The Supreme Court is stepping into the issue of lethal injection executions for the first time since 2008 in an appeal filed by death row inmates in Oklahoma.

The justices agreed Friday to review whether the sedative midazolam can be used in executions because of concerns that it does not produce a deep, comalike unconsciousness and ensure that a prisoner does not experience intense and needless pain when other drugs are injected to kill him.

The order came eight days after the court refused to halt the execution of an Oklahoma man that employed the same combination of drugs.

Oklahoma, as well as Florida, uses midazolam as one of three drugs in lethal injection executions. The second drug serves to paralyze the inmate and the third one is used to stop the heart.

The case will be argued in late April, an attorney for the men said Friday. A decision is expected by the end of June.

The appeal was brought to the court by four Oklahoma inmates with execution dates ranging from January to March.
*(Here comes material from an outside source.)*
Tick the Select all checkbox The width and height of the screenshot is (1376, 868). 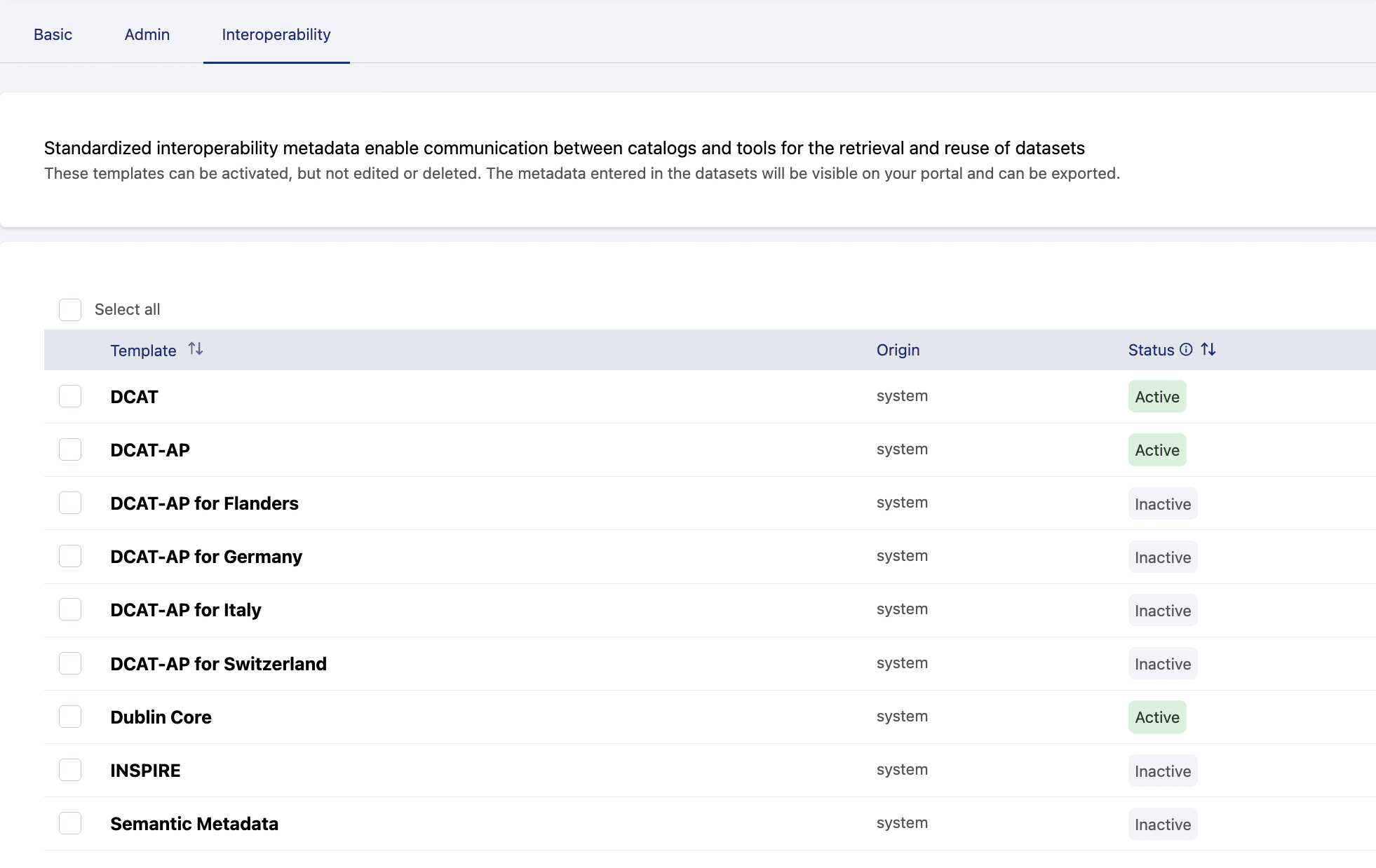click(x=70, y=310)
The justices allowed Charles Warner to be put to death Jan. 15 and denied stays of execution for the other three.

At the time, Justice Sonia Sotomayor wrote a dissent that was joined by three other justices, calling on the court to examine whether the drug could be used in accordance with the constitutional prohibition on cruel and unusual punishment.

Friday’s order does not formally call a halt to those executions. Dale Baich, an attorney for the inmates, said he would ask the court to block the executions until the case is decided.
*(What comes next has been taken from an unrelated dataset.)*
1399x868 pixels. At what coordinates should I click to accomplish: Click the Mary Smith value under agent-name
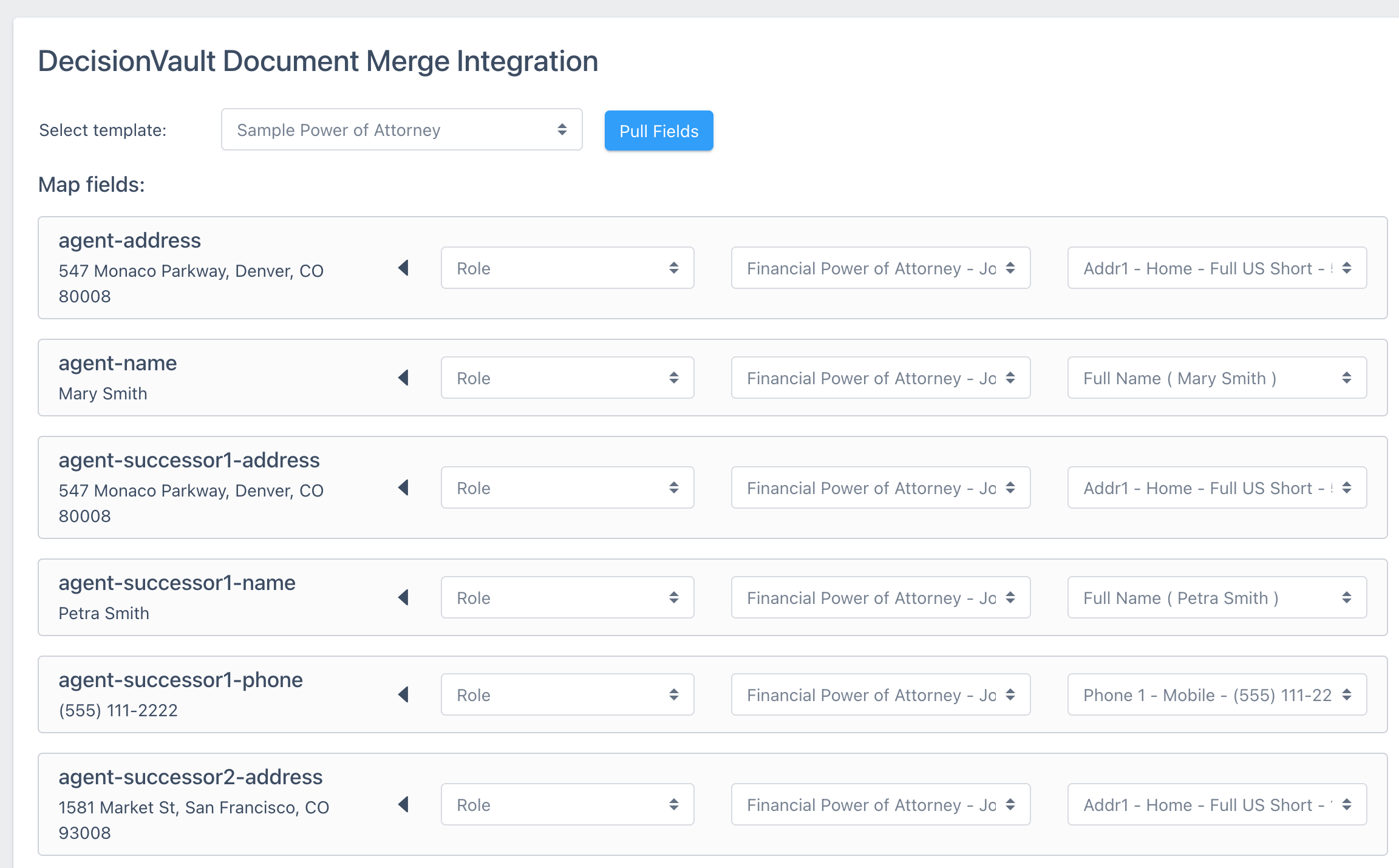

In 2008, the justices upheld the use of a different three-drug combination in a case from Kentucky and set a high bar for challenges to lethal injections. Chief Justice John Roberts wrote then that the court probably would not stop executions unless “the condemned prisoner establishes that the state’s lethal injection protocol creates a demonstrated risk of severe pain.”

What has changed since then is that states have been forced to substitute different drugs after pharmaceutical manufacturers took steps to ensure their products are not used in executions. The inmates are arguing that the state would essentially be experimenting on them by injecting them with unproven and untested drugs.
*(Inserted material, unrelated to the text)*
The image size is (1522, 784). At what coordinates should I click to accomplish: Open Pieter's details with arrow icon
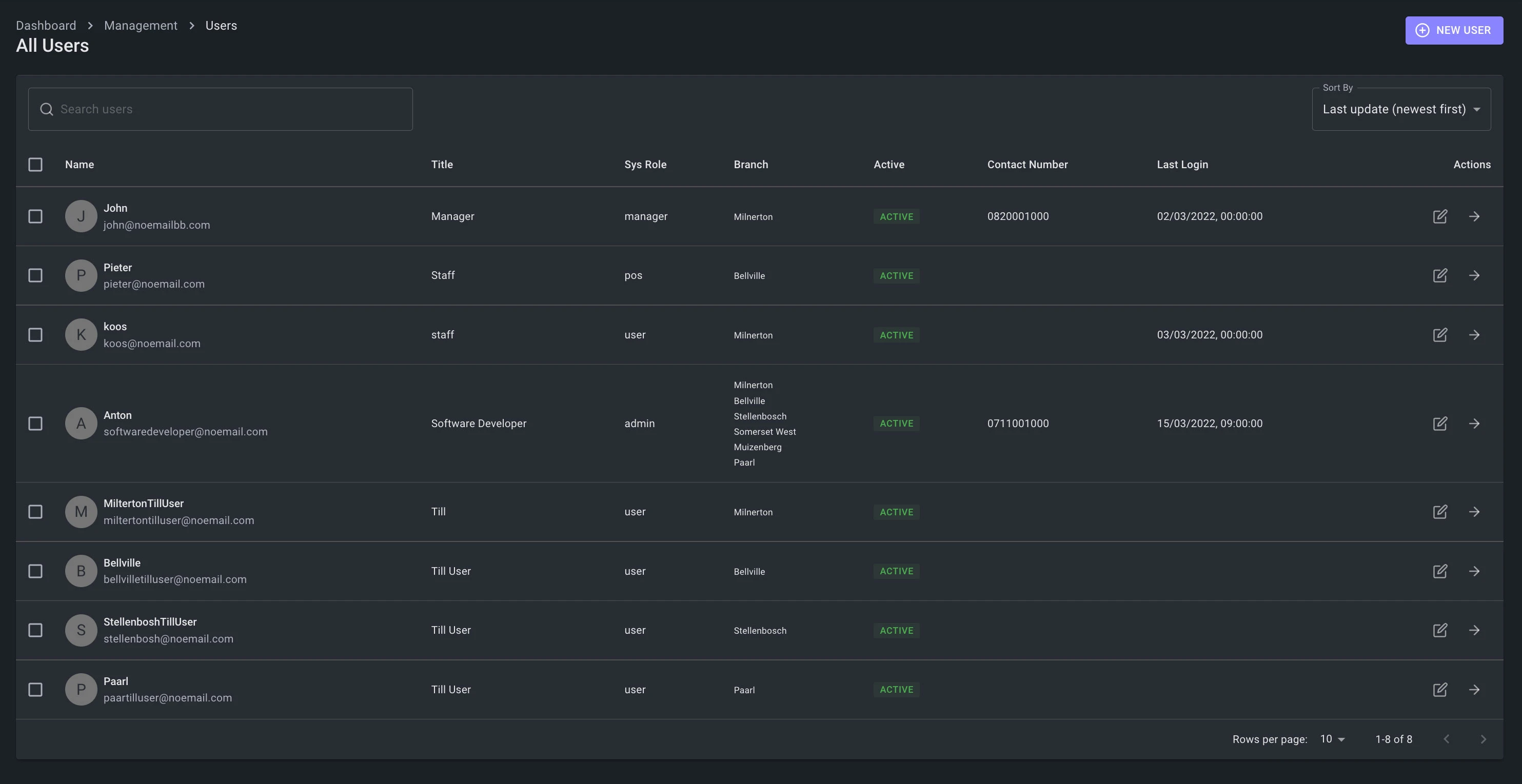(1474, 275)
“The drug protocol in Oklahoma is not capable of producing a humane execution, even if it is administered properly,” Baich said.

Last April, when Oklahoma used midazolam for the first time, the execution turned grisly. Inmate Clayton Lockett clenched his teeth, moaned and writhed on the gurney before a doctor noticed a problem with the intravenous line and the execution was called off. Lockett died less than an hour later.

Oklahoma revamped its procedures in response to the Lockett execution, including increasing tenfold the amount of midazolam injected. In last week’s execution, Warner showed no signs of physical distress.

Florida used the same procedure in an execution carried out the same night and has scheduled the execution of Jerry Correll for Feb. 26. But Arizona and Ohio, which had problem-filled executions involving midazolam, have said they won’t use the drug again.